*** Exercise inputs

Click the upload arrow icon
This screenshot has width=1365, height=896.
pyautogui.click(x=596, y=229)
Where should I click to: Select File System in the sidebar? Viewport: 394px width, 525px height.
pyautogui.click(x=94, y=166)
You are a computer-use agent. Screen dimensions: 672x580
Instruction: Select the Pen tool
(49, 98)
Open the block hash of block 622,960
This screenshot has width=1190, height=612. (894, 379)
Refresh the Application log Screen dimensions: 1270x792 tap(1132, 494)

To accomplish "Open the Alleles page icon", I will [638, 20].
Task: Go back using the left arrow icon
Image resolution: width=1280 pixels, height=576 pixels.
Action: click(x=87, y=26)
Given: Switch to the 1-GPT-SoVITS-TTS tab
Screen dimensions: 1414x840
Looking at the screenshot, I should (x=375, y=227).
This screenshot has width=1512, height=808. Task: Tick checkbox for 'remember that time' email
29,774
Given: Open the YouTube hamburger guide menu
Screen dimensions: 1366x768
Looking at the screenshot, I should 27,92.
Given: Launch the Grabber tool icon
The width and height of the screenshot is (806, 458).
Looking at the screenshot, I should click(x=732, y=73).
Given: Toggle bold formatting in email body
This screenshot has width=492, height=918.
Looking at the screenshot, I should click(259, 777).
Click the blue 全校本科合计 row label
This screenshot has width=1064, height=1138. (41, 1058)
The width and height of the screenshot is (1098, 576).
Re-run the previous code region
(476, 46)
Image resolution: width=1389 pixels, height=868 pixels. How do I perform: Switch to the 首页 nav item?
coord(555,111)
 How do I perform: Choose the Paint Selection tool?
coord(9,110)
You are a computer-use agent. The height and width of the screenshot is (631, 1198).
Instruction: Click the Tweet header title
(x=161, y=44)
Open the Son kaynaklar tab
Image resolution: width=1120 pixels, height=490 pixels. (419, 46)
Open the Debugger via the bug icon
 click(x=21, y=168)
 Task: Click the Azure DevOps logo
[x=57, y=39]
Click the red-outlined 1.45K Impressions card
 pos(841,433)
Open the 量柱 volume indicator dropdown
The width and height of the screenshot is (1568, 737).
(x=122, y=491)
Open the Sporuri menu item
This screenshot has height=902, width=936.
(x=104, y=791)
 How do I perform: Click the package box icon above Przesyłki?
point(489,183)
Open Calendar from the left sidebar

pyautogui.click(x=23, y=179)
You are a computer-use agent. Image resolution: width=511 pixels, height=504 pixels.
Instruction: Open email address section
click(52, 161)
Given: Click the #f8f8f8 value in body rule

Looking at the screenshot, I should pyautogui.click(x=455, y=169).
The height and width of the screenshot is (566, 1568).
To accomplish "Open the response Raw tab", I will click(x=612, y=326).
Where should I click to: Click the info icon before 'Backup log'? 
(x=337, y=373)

******

- [What you will do]: Copy the lines above word for word, starting with the line that contains "Click the blue 全校本科合计 row label" and continuing through the last line, both ends included.

- [The completed task]:
Click the blue 全校本科合计 row label
This screenshot has width=1064, height=1138. (41, 1058)
The width and height of the screenshot is (1098, 576).
Re-run the previous code region
(476, 46)
Image resolution: width=1389 pixels, height=868 pixels. How do I perform: Switch to the 首页 nav item?
coord(555,111)
 How do I perform: Choose the Paint Selection tool?
coord(9,110)
You are a computer-use agent. The height and width of the screenshot is (631, 1198).
Instruction: Click the Tweet header title
(x=161, y=44)
Open the Son kaynaklar tab
Image resolution: width=1120 pixels, height=490 pixels. (419, 46)
Open the Debugger via the bug icon
 click(x=21, y=168)
 Task: Click the Azure DevOps logo
[x=57, y=39]
Click the red-outlined 1.45K Impressions card
 pos(841,433)
Open the 量柱 volume indicator dropdown
The width and height of the screenshot is (1568, 737).
(x=122, y=491)
Open the Sporuri menu item
This screenshot has height=902, width=936.
(x=104, y=791)
 How do I perform: Click the package box icon above Przesyłki?
point(489,183)
Open Calendar from the left sidebar

pyautogui.click(x=23, y=179)
You are a computer-use agent. Image resolution: width=511 pixels, height=504 pixels.
Instruction: Open email address section
click(52, 161)
Given: Click the #f8f8f8 value in body rule

Looking at the screenshot, I should pyautogui.click(x=455, y=169).
The height and width of the screenshot is (566, 1568).
To accomplish "Open the response Raw tab", I will click(x=612, y=326).
Where should I click to: Click the info icon before 'Backup log'? 
(x=337, y=373)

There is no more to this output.